§ **REQUIRED TASK**
Can you copy the items below word for word, starting with the line that contains "does [897, 683]" and going on through the line that contains "should (1170, 390)", with both of those lines included?

━━━

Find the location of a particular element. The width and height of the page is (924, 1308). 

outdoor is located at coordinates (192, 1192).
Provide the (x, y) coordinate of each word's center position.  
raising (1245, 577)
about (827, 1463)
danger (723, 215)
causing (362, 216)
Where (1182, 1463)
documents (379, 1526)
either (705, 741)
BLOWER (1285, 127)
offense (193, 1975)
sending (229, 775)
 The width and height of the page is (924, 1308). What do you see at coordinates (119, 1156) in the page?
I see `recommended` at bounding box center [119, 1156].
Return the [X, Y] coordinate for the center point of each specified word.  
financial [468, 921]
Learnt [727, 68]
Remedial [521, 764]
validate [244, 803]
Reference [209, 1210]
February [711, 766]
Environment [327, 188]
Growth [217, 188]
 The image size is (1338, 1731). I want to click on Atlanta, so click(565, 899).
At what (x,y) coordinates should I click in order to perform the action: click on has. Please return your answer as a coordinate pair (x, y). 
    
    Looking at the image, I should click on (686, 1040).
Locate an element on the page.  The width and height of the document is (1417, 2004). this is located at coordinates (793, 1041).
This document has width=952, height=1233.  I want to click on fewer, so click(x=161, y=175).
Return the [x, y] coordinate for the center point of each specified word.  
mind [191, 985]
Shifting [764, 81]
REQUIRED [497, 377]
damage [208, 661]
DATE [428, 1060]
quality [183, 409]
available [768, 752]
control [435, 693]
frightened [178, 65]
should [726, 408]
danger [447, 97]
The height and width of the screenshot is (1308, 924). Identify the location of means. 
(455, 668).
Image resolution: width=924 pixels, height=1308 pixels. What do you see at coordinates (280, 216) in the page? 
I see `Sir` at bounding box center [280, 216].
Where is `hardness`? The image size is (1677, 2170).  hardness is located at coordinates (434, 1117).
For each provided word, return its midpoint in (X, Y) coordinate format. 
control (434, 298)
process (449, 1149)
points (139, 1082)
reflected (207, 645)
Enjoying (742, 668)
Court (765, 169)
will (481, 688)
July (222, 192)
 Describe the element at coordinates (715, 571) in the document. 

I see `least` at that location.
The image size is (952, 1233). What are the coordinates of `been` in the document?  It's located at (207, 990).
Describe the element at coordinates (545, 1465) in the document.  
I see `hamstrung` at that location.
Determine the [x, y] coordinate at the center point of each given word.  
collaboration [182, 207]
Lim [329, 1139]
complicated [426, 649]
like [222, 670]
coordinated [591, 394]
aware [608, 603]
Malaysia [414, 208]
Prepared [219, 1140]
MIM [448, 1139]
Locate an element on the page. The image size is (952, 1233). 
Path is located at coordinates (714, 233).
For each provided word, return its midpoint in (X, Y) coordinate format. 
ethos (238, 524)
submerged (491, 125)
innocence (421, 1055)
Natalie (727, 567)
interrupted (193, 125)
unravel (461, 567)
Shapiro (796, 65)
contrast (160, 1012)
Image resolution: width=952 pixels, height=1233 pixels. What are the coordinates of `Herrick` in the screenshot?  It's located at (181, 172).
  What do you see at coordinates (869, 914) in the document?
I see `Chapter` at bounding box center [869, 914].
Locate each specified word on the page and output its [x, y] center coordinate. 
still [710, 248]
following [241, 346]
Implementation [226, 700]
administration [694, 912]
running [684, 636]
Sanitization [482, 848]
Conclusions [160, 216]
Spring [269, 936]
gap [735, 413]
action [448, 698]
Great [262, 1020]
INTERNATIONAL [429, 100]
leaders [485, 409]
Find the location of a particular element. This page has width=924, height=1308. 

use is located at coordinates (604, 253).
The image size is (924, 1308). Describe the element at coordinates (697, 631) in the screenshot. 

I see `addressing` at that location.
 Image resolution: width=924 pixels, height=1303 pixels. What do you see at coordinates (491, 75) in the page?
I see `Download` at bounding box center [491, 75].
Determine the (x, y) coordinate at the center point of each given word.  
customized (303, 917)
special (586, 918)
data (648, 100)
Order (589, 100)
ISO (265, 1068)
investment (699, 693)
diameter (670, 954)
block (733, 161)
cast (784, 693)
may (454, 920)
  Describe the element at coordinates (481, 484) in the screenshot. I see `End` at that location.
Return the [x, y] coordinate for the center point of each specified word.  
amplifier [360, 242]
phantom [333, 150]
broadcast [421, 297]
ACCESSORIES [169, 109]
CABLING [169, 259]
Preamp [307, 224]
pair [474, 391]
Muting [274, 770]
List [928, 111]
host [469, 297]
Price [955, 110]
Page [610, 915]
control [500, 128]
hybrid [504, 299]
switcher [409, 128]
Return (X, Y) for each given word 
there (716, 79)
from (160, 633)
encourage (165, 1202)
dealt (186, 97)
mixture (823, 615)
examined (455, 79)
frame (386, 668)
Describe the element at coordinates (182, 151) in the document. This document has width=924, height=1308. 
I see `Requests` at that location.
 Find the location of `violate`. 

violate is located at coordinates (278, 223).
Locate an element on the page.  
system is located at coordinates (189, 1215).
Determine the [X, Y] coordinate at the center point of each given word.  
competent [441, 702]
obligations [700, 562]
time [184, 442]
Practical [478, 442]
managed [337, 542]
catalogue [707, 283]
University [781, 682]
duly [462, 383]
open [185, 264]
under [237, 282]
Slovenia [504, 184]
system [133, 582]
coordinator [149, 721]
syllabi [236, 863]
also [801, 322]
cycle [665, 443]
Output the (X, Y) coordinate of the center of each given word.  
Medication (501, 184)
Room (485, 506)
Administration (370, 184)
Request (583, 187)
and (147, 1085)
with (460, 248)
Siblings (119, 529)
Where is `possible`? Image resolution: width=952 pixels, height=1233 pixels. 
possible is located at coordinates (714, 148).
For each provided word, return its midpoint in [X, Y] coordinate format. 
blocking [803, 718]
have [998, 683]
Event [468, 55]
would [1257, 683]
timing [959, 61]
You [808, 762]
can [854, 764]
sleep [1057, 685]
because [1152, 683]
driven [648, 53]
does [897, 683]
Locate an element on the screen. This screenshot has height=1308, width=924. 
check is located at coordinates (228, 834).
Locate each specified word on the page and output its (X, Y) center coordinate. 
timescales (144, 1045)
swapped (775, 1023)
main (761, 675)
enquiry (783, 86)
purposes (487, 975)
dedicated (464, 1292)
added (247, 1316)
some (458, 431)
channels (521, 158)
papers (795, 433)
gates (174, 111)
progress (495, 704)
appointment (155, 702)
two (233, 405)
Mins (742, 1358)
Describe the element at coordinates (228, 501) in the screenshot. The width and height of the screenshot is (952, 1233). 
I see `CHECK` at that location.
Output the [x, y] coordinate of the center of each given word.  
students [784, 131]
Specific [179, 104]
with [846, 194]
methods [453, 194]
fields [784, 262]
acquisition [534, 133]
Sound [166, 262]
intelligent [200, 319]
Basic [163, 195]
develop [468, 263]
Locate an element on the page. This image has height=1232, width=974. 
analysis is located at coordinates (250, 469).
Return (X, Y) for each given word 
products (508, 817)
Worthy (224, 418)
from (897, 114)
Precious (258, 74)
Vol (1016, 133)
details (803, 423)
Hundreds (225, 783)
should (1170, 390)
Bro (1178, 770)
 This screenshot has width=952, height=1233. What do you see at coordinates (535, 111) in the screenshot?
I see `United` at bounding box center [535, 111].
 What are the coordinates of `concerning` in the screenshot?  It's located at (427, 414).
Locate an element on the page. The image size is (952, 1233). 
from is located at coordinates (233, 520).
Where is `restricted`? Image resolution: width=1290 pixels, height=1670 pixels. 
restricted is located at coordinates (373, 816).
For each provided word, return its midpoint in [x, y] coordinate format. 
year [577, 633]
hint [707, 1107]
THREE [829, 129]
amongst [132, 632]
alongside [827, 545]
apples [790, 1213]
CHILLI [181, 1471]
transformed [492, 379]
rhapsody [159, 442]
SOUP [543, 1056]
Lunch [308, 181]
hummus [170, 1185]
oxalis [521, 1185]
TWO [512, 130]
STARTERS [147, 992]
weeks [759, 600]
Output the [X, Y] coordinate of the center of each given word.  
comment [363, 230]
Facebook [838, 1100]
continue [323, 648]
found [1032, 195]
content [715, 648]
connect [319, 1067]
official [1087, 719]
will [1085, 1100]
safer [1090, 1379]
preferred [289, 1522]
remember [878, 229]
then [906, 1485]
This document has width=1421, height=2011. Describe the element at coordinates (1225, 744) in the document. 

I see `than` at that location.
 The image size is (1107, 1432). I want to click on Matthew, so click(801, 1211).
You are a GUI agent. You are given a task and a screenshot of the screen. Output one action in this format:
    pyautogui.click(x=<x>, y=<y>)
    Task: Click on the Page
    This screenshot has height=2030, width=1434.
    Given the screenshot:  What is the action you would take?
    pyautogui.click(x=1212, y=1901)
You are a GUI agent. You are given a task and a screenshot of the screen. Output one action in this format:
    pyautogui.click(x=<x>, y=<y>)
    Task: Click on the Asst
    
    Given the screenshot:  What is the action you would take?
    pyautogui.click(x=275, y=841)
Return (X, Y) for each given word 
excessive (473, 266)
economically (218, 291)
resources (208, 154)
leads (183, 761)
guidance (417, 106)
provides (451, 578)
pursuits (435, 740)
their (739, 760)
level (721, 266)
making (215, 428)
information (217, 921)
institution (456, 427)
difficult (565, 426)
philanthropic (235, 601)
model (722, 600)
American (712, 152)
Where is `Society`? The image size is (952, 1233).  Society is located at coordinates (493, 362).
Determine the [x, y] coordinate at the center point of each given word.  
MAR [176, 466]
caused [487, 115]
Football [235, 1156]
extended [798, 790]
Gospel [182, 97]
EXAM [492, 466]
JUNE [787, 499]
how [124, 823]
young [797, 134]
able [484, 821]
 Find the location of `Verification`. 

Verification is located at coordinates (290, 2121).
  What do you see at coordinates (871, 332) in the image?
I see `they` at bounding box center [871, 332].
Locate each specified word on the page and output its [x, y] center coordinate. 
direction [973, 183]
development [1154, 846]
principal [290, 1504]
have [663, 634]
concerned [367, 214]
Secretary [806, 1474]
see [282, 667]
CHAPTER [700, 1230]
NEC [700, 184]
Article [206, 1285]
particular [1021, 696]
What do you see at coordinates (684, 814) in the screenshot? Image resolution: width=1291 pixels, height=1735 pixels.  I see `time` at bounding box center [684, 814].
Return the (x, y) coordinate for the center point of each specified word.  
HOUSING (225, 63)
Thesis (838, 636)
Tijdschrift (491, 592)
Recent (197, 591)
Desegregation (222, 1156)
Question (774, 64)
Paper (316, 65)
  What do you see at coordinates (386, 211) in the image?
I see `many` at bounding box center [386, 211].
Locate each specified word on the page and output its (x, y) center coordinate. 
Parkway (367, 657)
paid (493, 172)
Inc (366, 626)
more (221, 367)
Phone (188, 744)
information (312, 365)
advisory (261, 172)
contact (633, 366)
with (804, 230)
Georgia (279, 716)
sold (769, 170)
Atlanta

━━━

§ **TASK RESPONSE**
does [897, 683]
Locate an element on the screen. This screenshot has height=1308, width=924. 
check is located at coordinates (228, 834).
Locate each specified word on the page and output its (X, Y) center coordinate. 
timescales (144, 1045)
swapped (775, 1023)
main (761, 675)
enquiry (783, 86)
purposes (487, 975)
dedicated (464, 1292)
added (247, 1316)
some (458, 431)
channels (521, 158)
papers (795, 433)
gates (174, 111)
progress (495, 704)
appointment (155, 702)
two (233, 405)
Mins (742, 1358)
Describe the element at coordinates (228, 501) in the screenshot. The width and height of the screenshot is (952, 1233). 
I see `CHECK` at that location.
Output the [x, y] coordinate of the center of each given word.  
students [784, 131]
Specific [179, 104]
with [846, 194]
methods [453, 194]
fields [784, 262]
acquisition [534, 133]
Sound [166, 262]
intelligent [200, 319]
Basic [163, 195]
develop [468, 263]
Locate an element on the page. This image has height=1232, width=974. 
analysis is located at coordinates (250, 469).
Return (X, Y) for each given word 
products (508, 817)
Worthy (224, 418)
from (897, 114)
Precious (258, 74)
Vol (1016, 133)
details (803, 423)
Hundreds (225, 783)
should (1170, 390)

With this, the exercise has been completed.